Sang Rerevolusi Gaya “Catenaccio” Sepak Bola Italia
BERITABETA.COM - Wembley Stadium, Senin 12 Juli 2021 menjadi saksi bisu sebuah perjuangan besar yang telah ditorehkan sosok ini. Ia terlihat tertunduk dengan mata berkaca-kaca.
Tangis harunya tak bisa ditahan, setelah kemenangan Timnas Italia yang diimpikan diraih oleh skuad asuhannya atas Timnas Inggris di laga final Euro 2020.
"Itu adalah emosi yang terjadi setelah mencapai sesuatu yang luar biasa, melihat para pemain merayakan, dan para penggemar yang juga merayakan di tribun," kata sosok ini seperti dikutip ESPN, Senin 12 Juli 2021.
Ini menandai gelar Piala Eropa pertama yang diraih Italia sejak 1968 dan merupakan hasil dari pembangunan kembali tim nasional yang cerdas, menyusul kegagalan memalukan pada putaran final Piala Dunia 2018 di Rusia.
Adalah Roberto Mancini. Pria berusia 56 tahun inilah yang berhasil membawa perubahan besar di segala lini permainan Timnas Italia. Mancio, begitu dia disapa mampu merevolusi gaya permainan “catenaccio” yang menjadi ciri khas Italia menjadi lebih modern.

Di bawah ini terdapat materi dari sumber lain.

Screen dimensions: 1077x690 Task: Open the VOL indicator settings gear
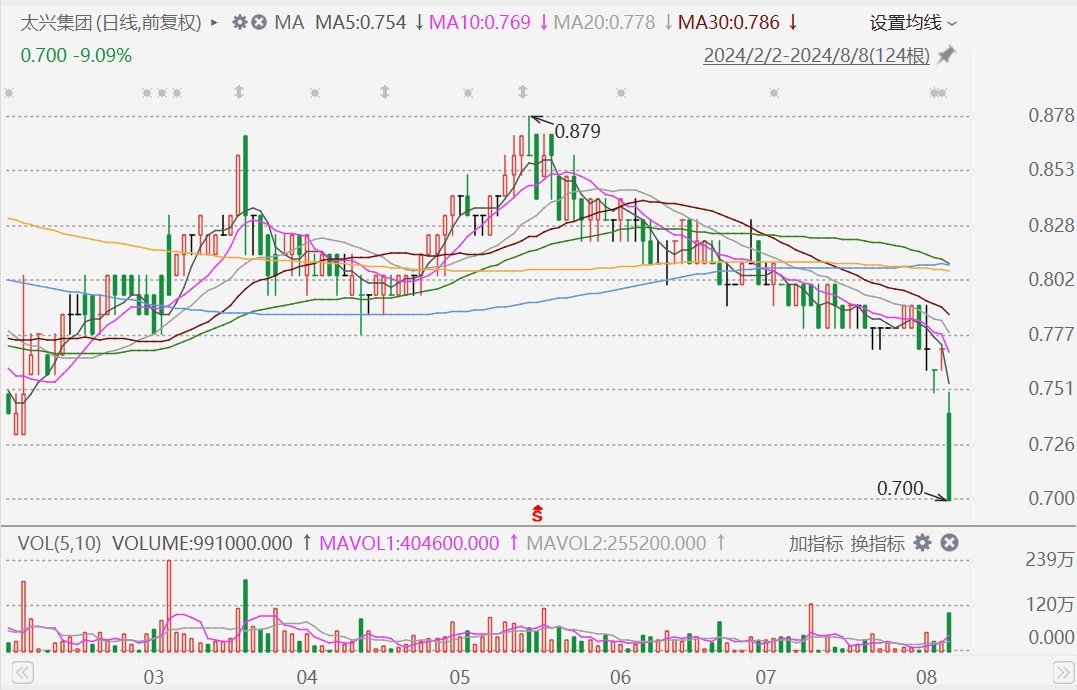tap(922, 543)
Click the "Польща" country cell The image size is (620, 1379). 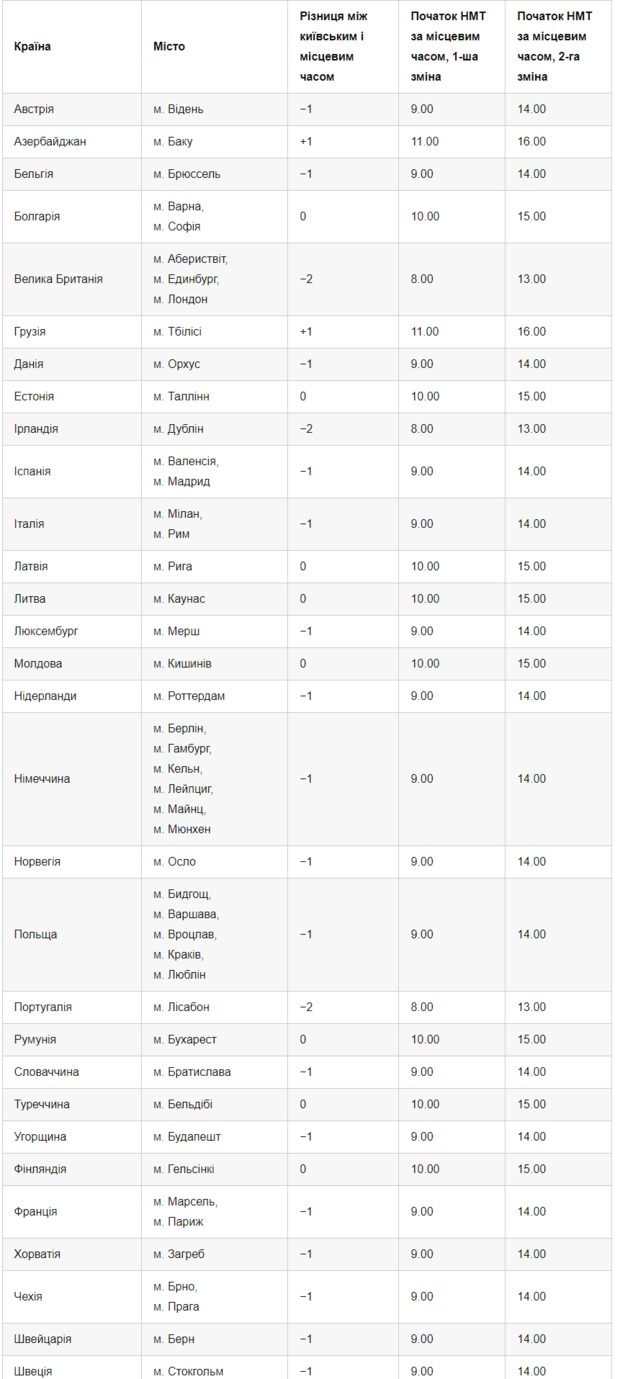(36, 934)
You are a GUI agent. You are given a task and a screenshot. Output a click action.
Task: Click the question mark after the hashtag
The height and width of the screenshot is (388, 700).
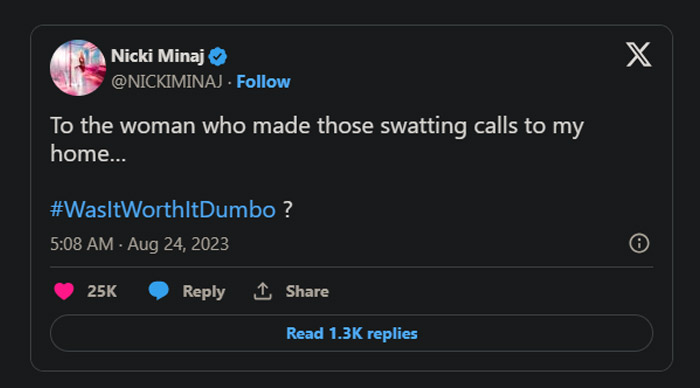[x=288, y=209]
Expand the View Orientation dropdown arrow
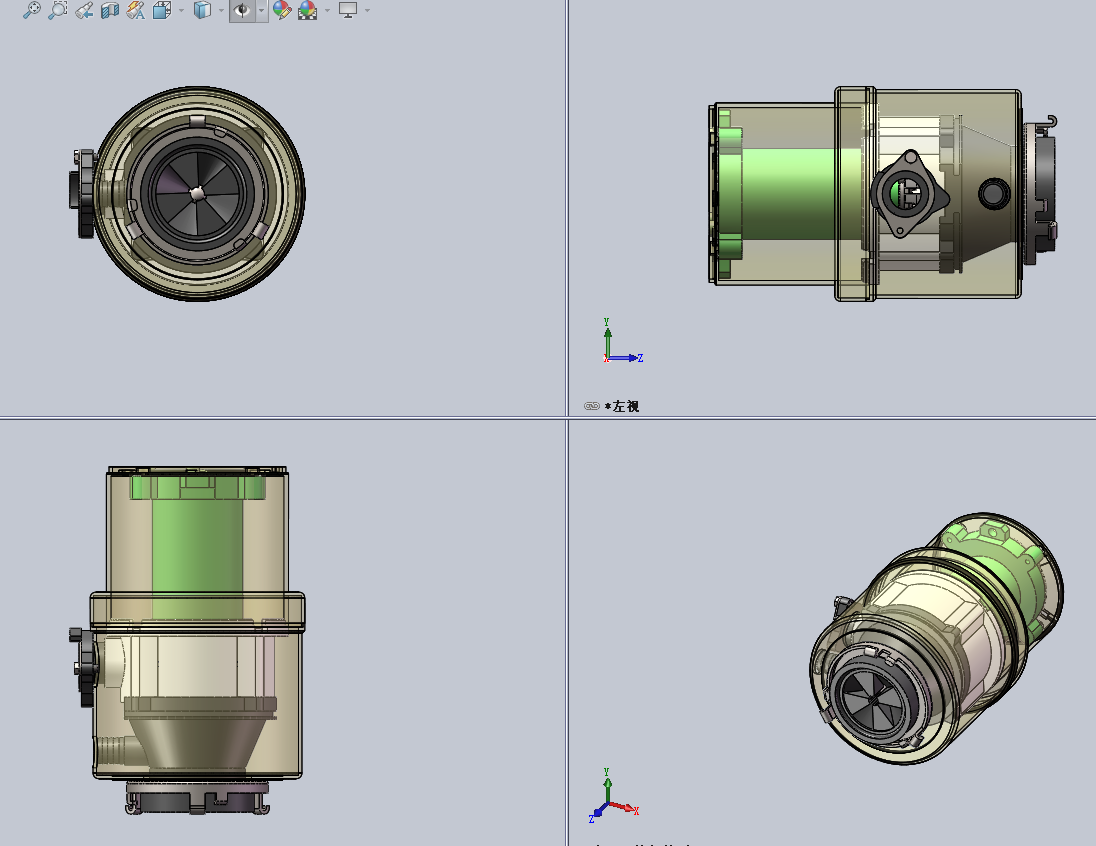 pyautogui.click(x=181, y=12)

Teorinya, tentang sepak bola saat ini tidak hanya tentang bertahan dan pintar dalam menganalisa pertandingan. Namun, perlu melakukan penyerangan yang intens demi mencetak gol ke gawang lawan.
"Kami telah bermain dengan sangat baik, tidak pernah ada masalah sejauh ini dan para pemain pantas mendapatkan pujian untuk itu. Tidak hanya di lapangan, mereka melakukan pekerjaan brilian di manapun, tetapi saya pikir itu adalah fakta bahwa kami telah mampu menempa semangat tim ini," ujarnya.

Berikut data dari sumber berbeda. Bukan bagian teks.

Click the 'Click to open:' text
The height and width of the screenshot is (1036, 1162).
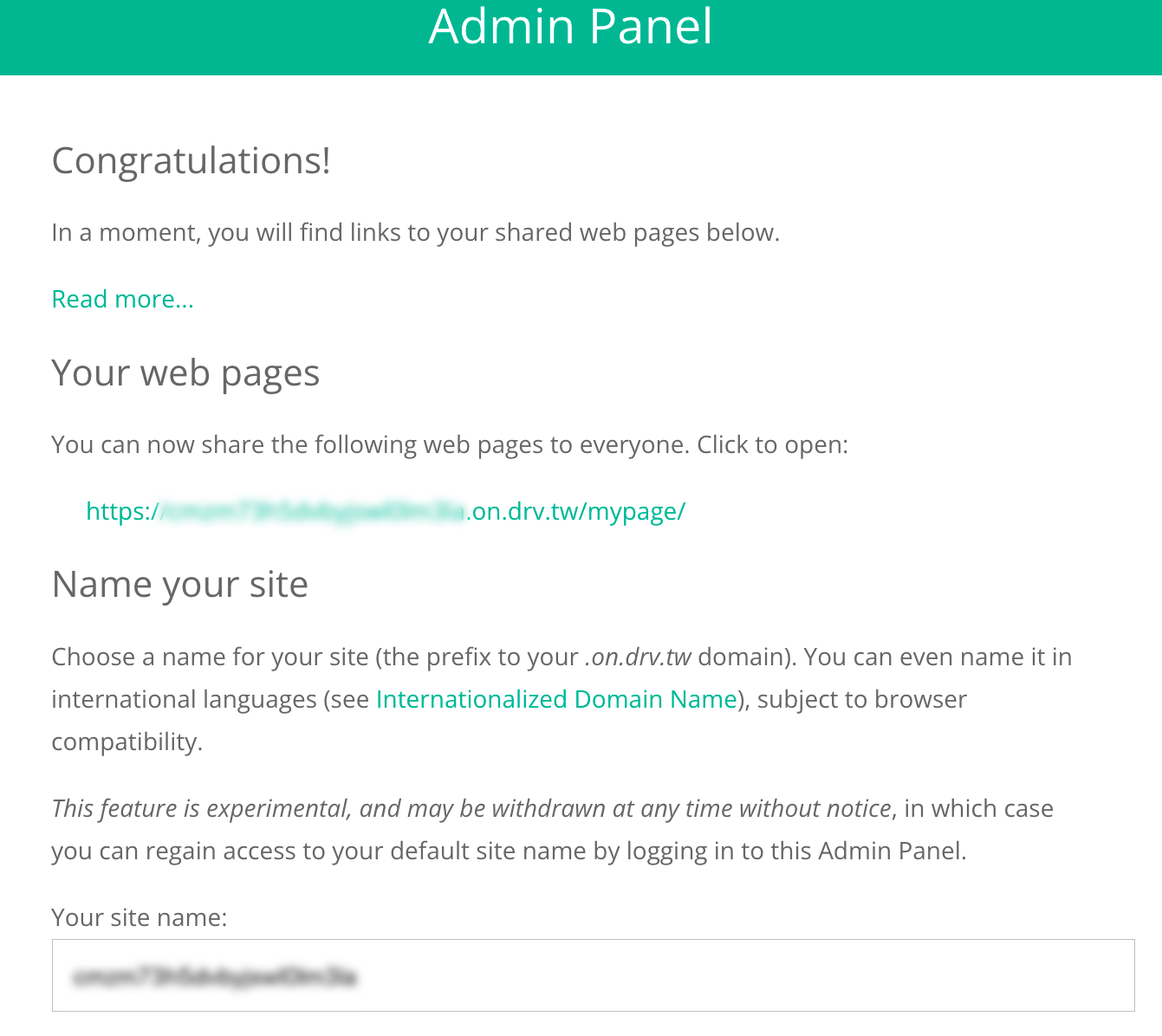[x=772, y=444]
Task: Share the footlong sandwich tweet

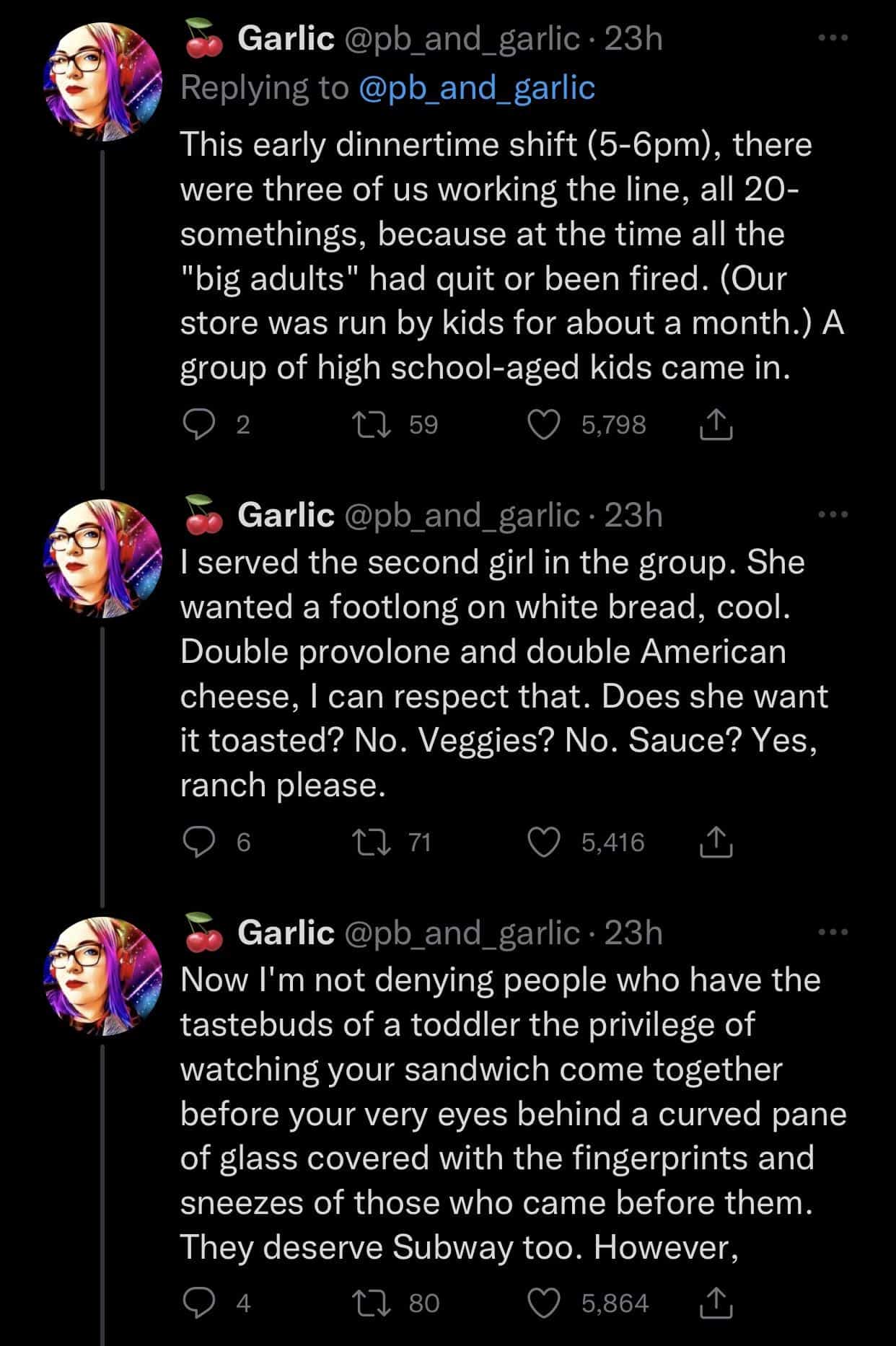Action: [716, 843]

Pemahaman catenaccio yang sudah mendarah daging rela didobraknya demi meningkatkan kreativitas permainan anak asuhnya. Dengan skema 4-3-3, eks bomber Sampdoria ini sukses menjadikan Gli Azzurri sebagai tim yang ditakuti di Piala Eropa 2020.
Pola lima pemain belakang ala catenaccio sama sekali tidak terlihat saat Italia bermain di Euro 2020. Mancini konsisten menerapkan sistem 4-3-3. Sebanyak 8-9 posisi sudah memilih penghuni, sepuluh jika Leonardo Spinazzola tidak terkena cedera serius.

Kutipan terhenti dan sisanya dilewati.